### DATA SUPPLIED
++++++

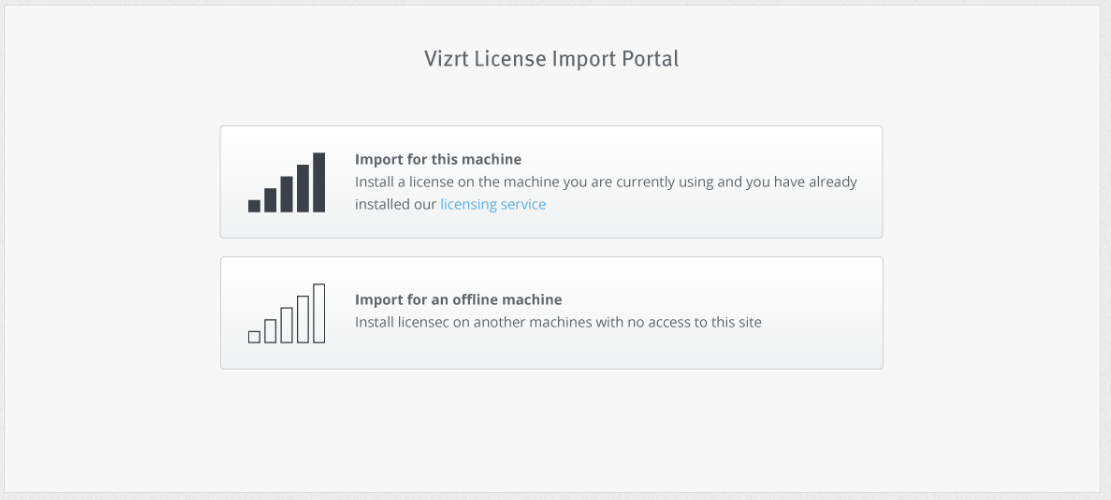Click the outlined signal bars icon
Screen dimensions: 1111x500
[286, 313]
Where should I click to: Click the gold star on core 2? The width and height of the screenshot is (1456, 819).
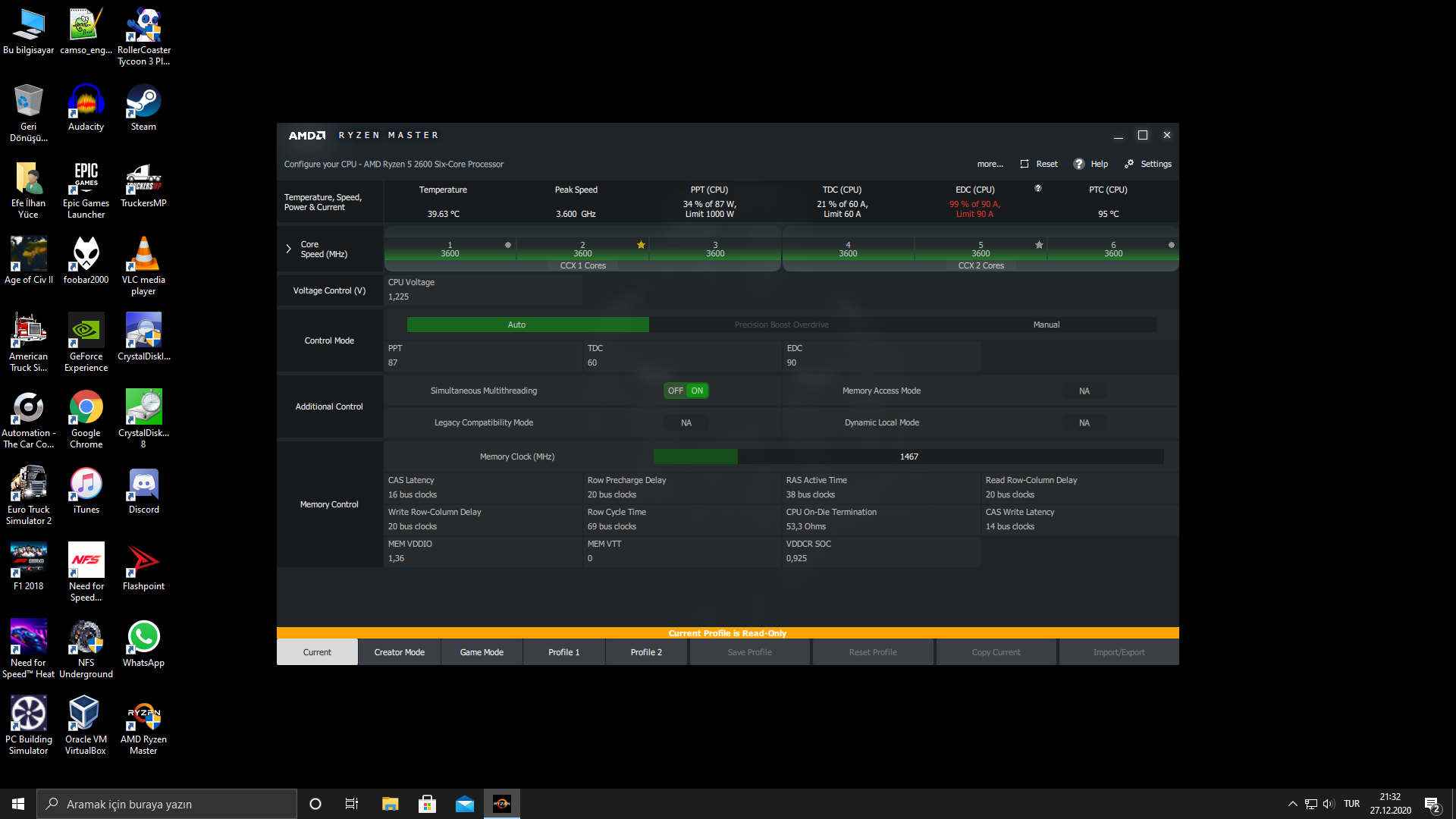(x=641, y=245)
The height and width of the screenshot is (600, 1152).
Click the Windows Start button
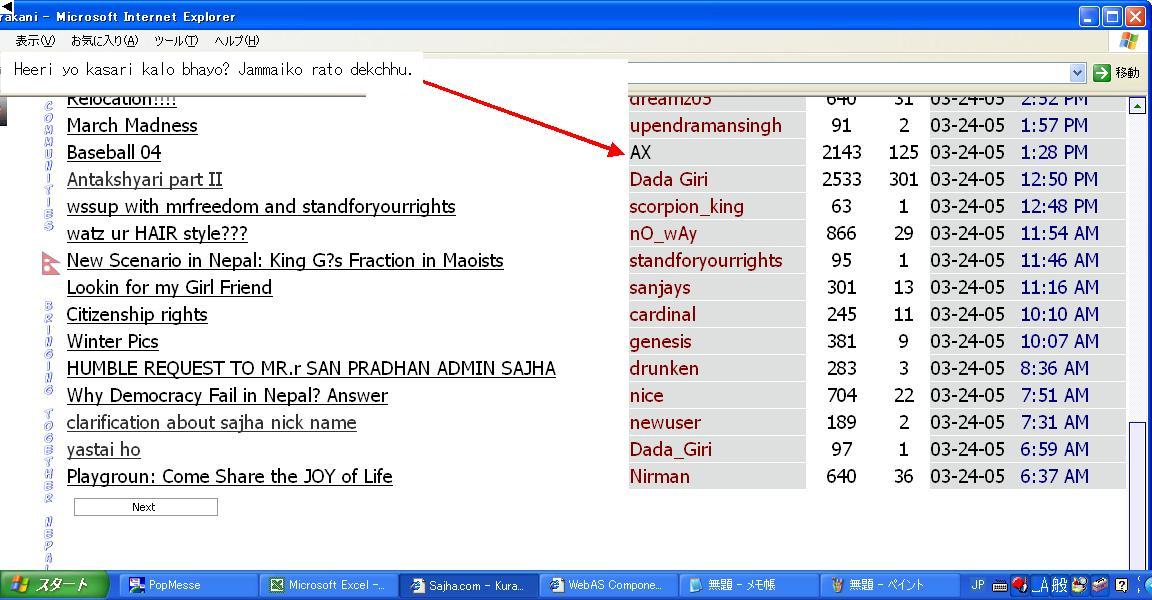pyautogui.click(x=50, y=585)
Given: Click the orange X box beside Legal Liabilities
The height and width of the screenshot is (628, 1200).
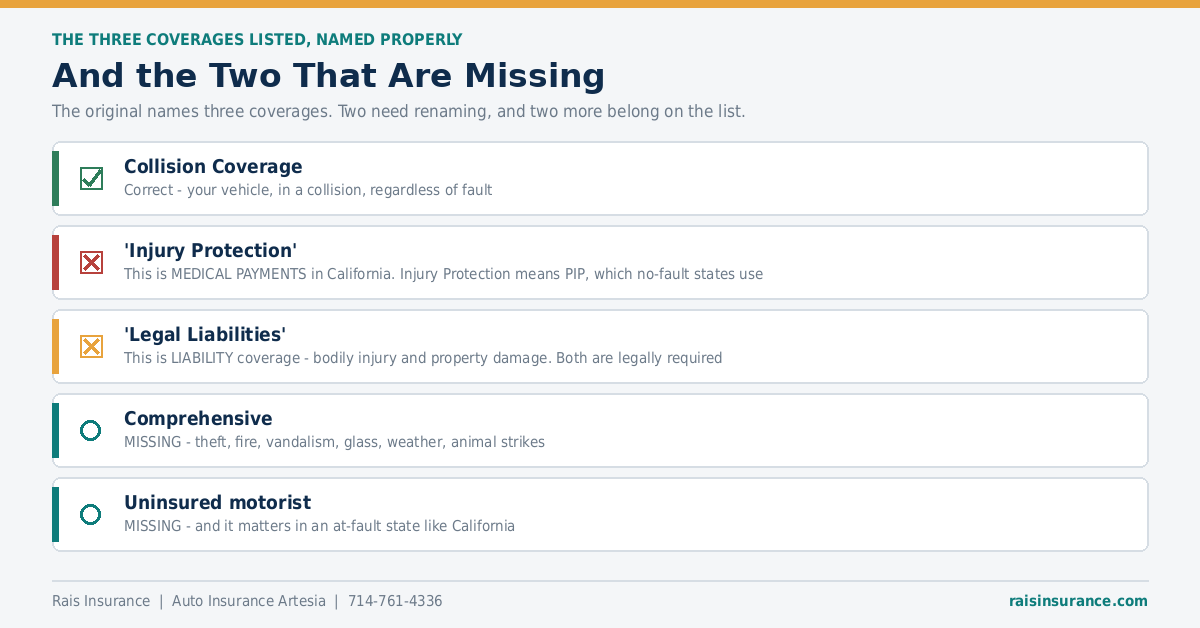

++++++

### AIM OF THE TASK
Reproduce the entries word for word from the first line through the line containing "(x=641, y=245)", including that line. Leave out the pictures.

### SOLUTION FOR THIS EXERCISE
Click the outlined signal bars icon
Screen dimensions: 1111x500
[286, 313]
Where should I click to: Click the gold star on core 2? The width and height of the screenshot is (1456, 819).
(x=641, y=245)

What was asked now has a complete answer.